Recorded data
+++

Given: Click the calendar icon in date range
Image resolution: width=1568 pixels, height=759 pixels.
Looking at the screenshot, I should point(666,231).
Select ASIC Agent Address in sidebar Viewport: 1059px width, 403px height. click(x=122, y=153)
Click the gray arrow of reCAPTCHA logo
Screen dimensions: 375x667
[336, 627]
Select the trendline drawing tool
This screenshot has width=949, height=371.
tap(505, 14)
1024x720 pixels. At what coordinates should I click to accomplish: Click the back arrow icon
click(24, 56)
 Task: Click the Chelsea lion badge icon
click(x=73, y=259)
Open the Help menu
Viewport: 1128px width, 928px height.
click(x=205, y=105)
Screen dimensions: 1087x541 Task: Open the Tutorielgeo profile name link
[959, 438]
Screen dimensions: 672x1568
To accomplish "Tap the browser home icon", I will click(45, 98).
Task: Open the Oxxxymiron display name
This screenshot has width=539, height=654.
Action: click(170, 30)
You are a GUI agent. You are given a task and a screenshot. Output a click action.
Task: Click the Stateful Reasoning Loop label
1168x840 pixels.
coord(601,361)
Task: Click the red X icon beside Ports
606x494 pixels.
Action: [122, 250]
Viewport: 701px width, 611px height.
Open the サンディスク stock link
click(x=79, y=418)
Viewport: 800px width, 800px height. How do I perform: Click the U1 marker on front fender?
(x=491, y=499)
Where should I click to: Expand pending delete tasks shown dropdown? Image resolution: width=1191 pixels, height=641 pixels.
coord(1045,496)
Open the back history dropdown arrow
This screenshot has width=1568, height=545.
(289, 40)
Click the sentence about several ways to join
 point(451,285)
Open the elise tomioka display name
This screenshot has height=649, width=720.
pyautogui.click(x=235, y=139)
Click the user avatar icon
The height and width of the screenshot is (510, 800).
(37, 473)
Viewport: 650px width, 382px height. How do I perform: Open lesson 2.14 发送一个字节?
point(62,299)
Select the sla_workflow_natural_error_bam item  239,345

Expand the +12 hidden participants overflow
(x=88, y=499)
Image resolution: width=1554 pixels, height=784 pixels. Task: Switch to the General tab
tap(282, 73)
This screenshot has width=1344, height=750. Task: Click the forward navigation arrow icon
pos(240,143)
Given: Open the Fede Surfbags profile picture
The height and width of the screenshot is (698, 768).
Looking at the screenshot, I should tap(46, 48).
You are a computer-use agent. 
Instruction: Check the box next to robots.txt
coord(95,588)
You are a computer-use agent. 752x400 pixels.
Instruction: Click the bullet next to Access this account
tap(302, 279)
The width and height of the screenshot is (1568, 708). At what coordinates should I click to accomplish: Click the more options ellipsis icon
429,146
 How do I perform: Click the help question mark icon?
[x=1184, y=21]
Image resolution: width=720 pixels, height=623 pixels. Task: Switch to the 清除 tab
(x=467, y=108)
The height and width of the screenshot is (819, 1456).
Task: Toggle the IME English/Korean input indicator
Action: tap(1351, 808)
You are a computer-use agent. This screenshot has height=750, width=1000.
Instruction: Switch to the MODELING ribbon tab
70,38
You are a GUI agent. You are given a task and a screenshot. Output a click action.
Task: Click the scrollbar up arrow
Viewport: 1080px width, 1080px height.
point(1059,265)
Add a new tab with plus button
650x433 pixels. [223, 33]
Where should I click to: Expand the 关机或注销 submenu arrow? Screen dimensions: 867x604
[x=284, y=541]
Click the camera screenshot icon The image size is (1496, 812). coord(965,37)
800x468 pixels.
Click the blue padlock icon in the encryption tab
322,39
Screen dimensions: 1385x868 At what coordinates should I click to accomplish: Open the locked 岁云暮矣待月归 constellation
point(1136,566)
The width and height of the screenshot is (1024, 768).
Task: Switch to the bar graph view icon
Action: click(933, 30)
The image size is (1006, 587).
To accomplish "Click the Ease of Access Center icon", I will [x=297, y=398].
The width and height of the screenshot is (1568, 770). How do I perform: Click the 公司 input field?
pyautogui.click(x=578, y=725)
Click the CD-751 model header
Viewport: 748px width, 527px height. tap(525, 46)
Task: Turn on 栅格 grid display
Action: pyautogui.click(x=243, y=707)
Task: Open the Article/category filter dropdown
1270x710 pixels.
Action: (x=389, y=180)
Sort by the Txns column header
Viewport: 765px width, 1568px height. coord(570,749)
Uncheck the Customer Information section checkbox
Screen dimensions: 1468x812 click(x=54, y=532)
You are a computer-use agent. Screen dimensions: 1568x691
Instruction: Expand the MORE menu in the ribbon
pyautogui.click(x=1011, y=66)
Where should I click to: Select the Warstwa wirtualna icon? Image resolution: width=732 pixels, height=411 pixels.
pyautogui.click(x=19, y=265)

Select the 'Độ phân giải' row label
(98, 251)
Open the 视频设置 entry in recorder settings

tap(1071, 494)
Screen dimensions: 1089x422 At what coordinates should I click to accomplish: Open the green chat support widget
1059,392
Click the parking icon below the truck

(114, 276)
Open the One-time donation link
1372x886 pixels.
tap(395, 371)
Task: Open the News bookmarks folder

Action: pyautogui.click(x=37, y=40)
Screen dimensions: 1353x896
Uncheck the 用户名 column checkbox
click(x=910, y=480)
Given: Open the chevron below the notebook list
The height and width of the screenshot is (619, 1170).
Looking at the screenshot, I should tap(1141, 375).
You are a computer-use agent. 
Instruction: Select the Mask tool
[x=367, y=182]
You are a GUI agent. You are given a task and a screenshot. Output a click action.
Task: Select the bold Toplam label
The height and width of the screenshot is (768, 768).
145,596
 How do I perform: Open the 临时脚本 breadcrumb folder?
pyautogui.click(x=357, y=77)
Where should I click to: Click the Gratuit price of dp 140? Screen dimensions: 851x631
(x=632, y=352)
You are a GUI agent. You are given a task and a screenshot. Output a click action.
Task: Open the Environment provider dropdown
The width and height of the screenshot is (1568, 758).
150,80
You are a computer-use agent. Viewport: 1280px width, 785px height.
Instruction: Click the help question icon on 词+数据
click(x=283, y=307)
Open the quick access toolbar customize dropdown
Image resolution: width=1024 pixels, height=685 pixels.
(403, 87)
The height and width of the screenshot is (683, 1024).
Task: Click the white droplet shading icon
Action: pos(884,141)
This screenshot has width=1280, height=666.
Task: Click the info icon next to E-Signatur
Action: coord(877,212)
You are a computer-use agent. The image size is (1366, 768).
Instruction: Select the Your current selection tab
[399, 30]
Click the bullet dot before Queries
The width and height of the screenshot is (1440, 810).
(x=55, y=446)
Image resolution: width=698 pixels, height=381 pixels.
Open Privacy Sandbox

+++

Your instructions:
Edit the lines above, replacing "trendline drawing tool" with "trend line drawing tool" and leaving everything else unchanged.

Task result:
Given: Click the calendar icon in date range
Image resolution: width=1568 pixels, height=759 pixels.
Looking at the screenshot, I should point(666,231).
Select ASIC Agent Address in sidebar Viewport: 1059px width, 403px height. click(x=122, y=153)
Click the gray arrow of reCAPTCHA logo
Screen dimensions: 375x667
[336, 627]
Select the trend line drawing tool
This screenshot has width=949, height=371.
tap(505, 14)
1024x720 pixels. At what coordinates should I click to accomplish: Click the back arrow icon
click(24, 56)
 Task: Click the Chelsea lion badge icon
click(x=73, y=259)
Open the Help menu
Viewport: 1128px width, 928px height.
click(x=205, y=105)
Screen dimensions: 1087x541 Task: Open the Tutorielgeo profile name link
[959, 438]
Screen dimensions: 672x1568
To accomplish "Tap the browser home icon", I will click(45, 98).
Task: Open the Oxxxymiron display name
This screenshot has width=539, height=654.
Action: click(170, 30)
You are a GUI agent. You are given a task and a screenshot. Output a click action.
Task: Click the Stateful Reasoning Loop label
1168x840 pixels.
coord(601,361)
Task: Click the red X icon beside Ports
606x494 pixels.
Action: [122, 250]
Viewport: 701px width, 611px height.
Open the サンディスク stock link
click(x=79, y=418)
Viewport: 800px width, 800px height. How do I perform: Click the U1 marker on front fender?
(x=491, y=499)
Where should I click to: Expand pending delete tasks shown dropdown? Image resolution: width=1191 pixels, height=641 pixels.
coord(1045,496)
Open the back history dropdown arrow
This screenshot has width=1568, height=545.
(289, 40)
Click the sentence about several ways to join
 point(451,285)
Open the elise tomioka display name
This screenshot has height=649, width=720.
pyautogui.click(x=235, y=139)
Click the user avatar icon
The height and width of the screenshot is (510, 800).
(37, 473)
Viewport: 650px width, 382px height. How do I perform: Open lesson 2.14 发送一个字节?
point(62,299)
Select the sla_workflow_natural_error_bam item  239,345

Expand the +12 hidden participants overflow
(x=88, y=499)
Image resolution: width=1554 pixels, height=784 pixels. Task: Switch to the General tab
tap(282, 73)
This screenshot has width=1344, height=750. Task: Click the forward navigation arrow icon
pos(240,143)
Given: Open the Fede Surfbags profile picture
The height and width of the screenshot is (698, 768).
Looking at the screenshot, I should tap(46, 48).
You are a computer-use agent. 
Instruction: Check the box next to robots.txt
coord(95,588)
You are a computer-use agent. 752x400 pixels.
Instruction: Click the bullet next to Access this account
tap(302, 279)
The width and height of the screenshot is (1568, 708). At what coordinates should I click to accomplish: Click the more options ellipsis icon
429,146
 How do I perform: Click the help question mark icon?
[x=1184, y=21]
Image resolution: width=720 pixels, height=623 pixels. Task: Switch to the 清除 tab
(x=467, y=108)
The height and width of the screenshot is (819, 1456).
Task: Toggle the IME English/Korean input indicator
Action: tap(1351, 808)
You are a computer-use agent. This screenshot has height=750, width=1000.
Instruction: Switch to the MODELING ribbon tab
70,38
You are a GUI agent. You are given a task and a screenshot. Output a click action.
Task: Click the scrollbar up arrow
Viewport: 1080px width, 1080px height.
point(1059,265)
Add a new tab with plus button
650x433 pixels. [223, 33]
Where should I click to: Expand the 关机或注销 submenu arrow? Screen dimensions: 867x604
[x=284, y=541]
Click the camera screenshot icon The image size is (1496, 812). coord(965,37)
800x468 pixels.
Click the blue padlock icon in the encryption tab
322,39
Screen dimensions: 1385x868 At what coordinates should I click to accomplish: Open the locked 岁云暮矣待月归 constellation
point(1136,566)
The width and height of the screenshot is (1024, 768).
Task: Switch to the bar graph view icon
Action: click(933, 30)
The image size is (1006, 587).
To accomplish "Click the Ease of Access Center icon", I will [x=297, y=398].
The width and height of the screenshot is (1568, 770). How do I perform: Click the 公司 input field?
pyautogui.click(x=578, y=725)
Click the CD-751 model header
Viewport: 748px width, 527px height. tap(525, 46)
Task: Turn on 栅格 grid display
Action: pyautogui.click(x=243, y=707)
Task: Open the Article/category filter dropdown
1270x710 pixels.
Action: (x=389, y=180)
Sort by the Txns column header
Viewport: 765px width, 1568px height. coord(570,749)
Uncheck the Customer Information section checkbox
Screen dimensions: 1468x812 click(x=54, y=532)
You are a computer-use agent. Screen dimensions: 1568x691
Instruction: Expand the MORE menu in the ribbon
pyautogui.click(x=1011, y=66)
Where should I click to: Select the Warstwa wirtualna icon? Image resolution: width=732 pixels, height=411 pixels.
pyautogui.click(x=19, y=265)

Select the 'Độ phân giải' row label
(98, 251)
Open the 视频设置 entry in recorder settings

tap(1071, 494)
Screen dimensions: 1089x422 At what coordinates should I click to accomplish: Open the green chat support widget
1059,392
Click the parking icon below the truck

(114, 276)
Open the One-time donation link
1372x886 pixels.
tap(395, 371)
Task: Open the News bookmarks folder

Action: pyautogui.click(x=37, y=40)
Screen dimensions: 1353x896
Uncheck the 用户名 column checkbox
click(x=910, y=480)
Given: Open the chevron below the notebook list
The height and width of the screenshot is (619, 1170).
Looking at the screenshot, I should tap(1141, 375).
You are a computer-use agent. 
Instruction: Select the Mask tool
[x=367, y=182]
You are a GUI agent. You are given a task and a screenshot. Output a click action.
Task: Select the bold Toplam label
The height and width of the screenshot is (768, 768).
145,596
 How do I perform: Open the 临时脚本 breadcrumb folder?
pyautogui.click(x=357, y=77)
Where should I click to: Click the Gratuit price of dp 140? Screen dimensions: 851x631
(x=632, y=352)
You are a GUI agent. You are given a task and a screenshot. Output a click action.
Task: Open the Environment provider dropdown
The width and height of the screenshot is (1568, 758).
150,80
You are a computer-use agent. Viewport: 1280px width, 785px height.
Instruction: Click the help question icon on 词+数据
click(x=283, y=307)
Open the quick access toolbar customize dropdown
Image resolution: width=1024 pixels, height=685 pixels.
(403, 87)
The height and width of the screenshot is (683, 1024).
Task: Click the white droplet shading icon
Action: pos(884,141)
This screenshot has width=1280, height=666.
Task: Click the info icon next to E-Signatur
Action: coord(877,212)
You are a computer-use agent. The image size is (1366, 768).
Instruction: Select the Your current selection tab
[399, 30]
Click the bullet dot before Queries
The width and height of the screenshot is (1440, 810).
(x=55, y=446)
Image resolution: width=698 pixels, height=381 pixels.
Open Privacy Sandbox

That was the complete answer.